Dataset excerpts
%%

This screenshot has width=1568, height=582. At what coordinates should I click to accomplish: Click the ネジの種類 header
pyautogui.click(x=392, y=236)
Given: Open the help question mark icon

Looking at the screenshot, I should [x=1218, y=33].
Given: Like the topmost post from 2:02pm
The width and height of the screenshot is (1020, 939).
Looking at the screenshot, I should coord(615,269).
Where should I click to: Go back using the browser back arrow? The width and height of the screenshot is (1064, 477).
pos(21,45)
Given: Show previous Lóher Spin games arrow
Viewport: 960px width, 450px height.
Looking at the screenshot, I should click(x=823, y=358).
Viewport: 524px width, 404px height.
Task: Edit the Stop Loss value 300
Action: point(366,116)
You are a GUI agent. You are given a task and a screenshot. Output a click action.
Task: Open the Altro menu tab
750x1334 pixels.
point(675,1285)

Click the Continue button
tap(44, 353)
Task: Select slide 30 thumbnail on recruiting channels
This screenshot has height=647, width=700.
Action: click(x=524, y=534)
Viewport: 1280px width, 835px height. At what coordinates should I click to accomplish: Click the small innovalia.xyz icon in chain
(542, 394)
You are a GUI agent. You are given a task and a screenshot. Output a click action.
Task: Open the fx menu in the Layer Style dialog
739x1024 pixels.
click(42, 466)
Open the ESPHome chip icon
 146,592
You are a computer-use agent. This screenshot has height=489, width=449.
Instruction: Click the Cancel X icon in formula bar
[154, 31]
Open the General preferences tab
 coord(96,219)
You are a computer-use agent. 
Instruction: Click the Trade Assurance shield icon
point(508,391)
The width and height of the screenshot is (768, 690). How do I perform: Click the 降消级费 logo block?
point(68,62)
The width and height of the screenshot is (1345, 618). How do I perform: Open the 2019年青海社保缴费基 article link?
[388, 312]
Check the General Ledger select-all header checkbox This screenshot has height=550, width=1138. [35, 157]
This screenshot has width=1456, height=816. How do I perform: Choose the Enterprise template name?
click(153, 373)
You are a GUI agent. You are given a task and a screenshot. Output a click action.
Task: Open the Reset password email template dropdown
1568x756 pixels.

%%

Directions for this task: Quote every line of the data, word for word.

Answer for this exercise:
This screenshot has width=1568, height=582. At what coordinates should I click to accomplish: Click the ネジの種類 header
pyautogui.click(x=392, y=236)
Given: Open the help question mark icon

Looking at the screenshot, I should [x=1218, y=33].
Given: Like the topmost post from 2:02pm
The width and height of the screenshot is (1020, 939).
Looking at the screenshot, I should coord(615,269).
Where should I click to: Go back using the browser back arrow? The width and height of the screenshot is (1064, 477).
pos(21,45)
Given: Show previous Lóher Spin games arrow
Viewport: 960px width, 450px height.
Looking at the screenshot, I should click(x=823, y=358).
Viewport: 524px width, 404px height.
Task: Edit the Stop Loss value 300
Action: point(366,116)
You are a GUI agent. You are given a task and a screenshot. Output a click action.
Task: Open the Altro menu tab
750x1334 pixels.
point(675,1285)

Click the Continue button
tap(44, 353)
Task: Select slide 30 thumbnail on recruiting channels
This screenshot has height=647, width=700.
Action: click(x=524, y=534)
Viewport: 1280px width, 835px height. At what coordinates should I click to accomplish: Click the small innovalia.xyz icon in chain
(542, 394)
You are a GUI agent. You are given a task and a screenshot. Output a click action.
Task: Open the fx menu in the Layer Style dialog
739x1024 pixels.
click(42, 466)
Open the ESPHome chip icon
 146,592
You are a computer-use agent. This screenshot has height=489, width=449.
Instruction: Click the Cancel X icon in formula bar
[154, 31]
Open the General preferences tab
 coord(96,219)
You are a computer-use agent. 
Instruction: Click the Trade Assurance shield icon
point(508,391)
The width and height of the screenshot is (768, 690). How do I perform: Click the 降消级费 logo block?
point(68,62)
The width and height of the screenshot is (1345, 618). How do I perform: Open the 2019年青海社保缴费基 article link?
[388, 312]
Check the General Ledger select-all header checkbox This screenshot has height=550, width=1138. [35, 157]
This screenshot has width=1456, height=816. How do I perform: Choose the Enterprise template name?
click(153, 373)
You are a GUI agent. You are given a task and a screenshot. Output a click action.
Task: Open the Reset password email template dropdown
1568x756 pixels.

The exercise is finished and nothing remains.